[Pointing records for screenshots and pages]
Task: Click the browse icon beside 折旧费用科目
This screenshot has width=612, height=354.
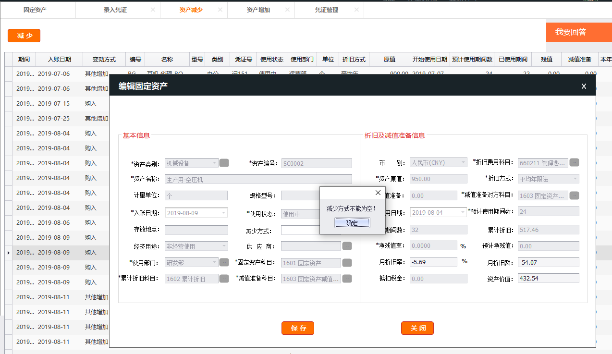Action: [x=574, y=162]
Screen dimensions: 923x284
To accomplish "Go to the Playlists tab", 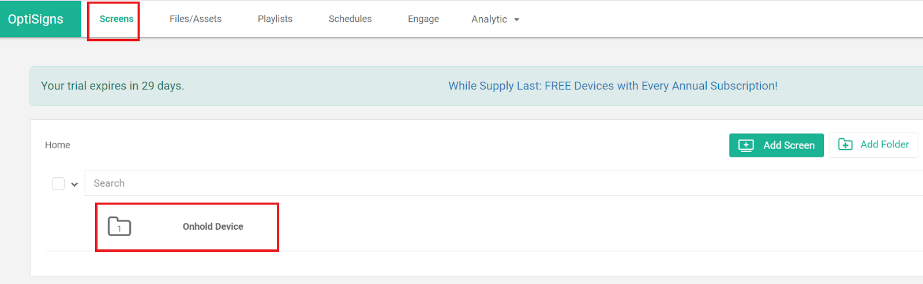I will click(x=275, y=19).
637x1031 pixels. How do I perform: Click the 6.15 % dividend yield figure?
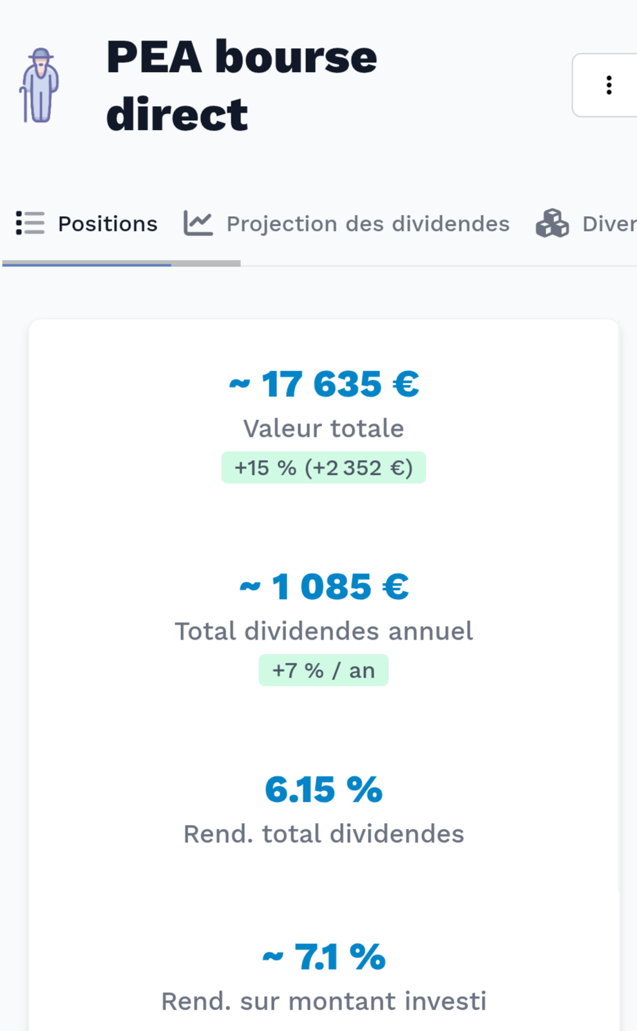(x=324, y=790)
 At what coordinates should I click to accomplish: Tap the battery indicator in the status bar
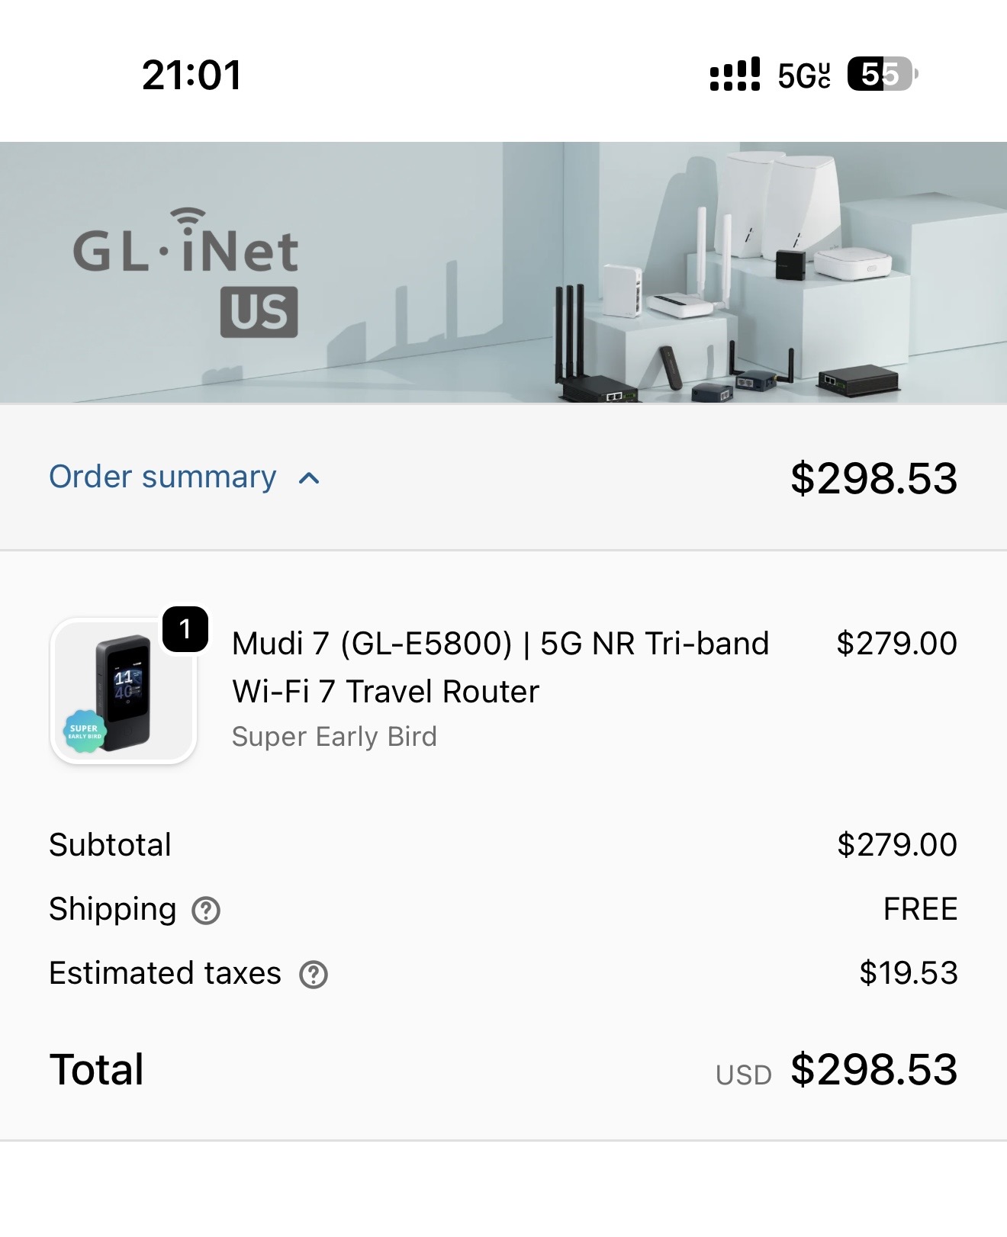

▶ Work to be completed:
Rewrite the listing starting at the line that contains "637x1031 pixels. How" and ending at the end of the listing, swapping "dividend yield" for "earnings per share" and changing nothing else. Return only those lines, and leave the pictures out.

▶ Task result:
637x1031 pixels. How do I perform: Click the 6.15 % earnings per share figure?
(x=324, y=790)
 At what coordinates should I click to accomplish: Tap the battery indicator in the status bar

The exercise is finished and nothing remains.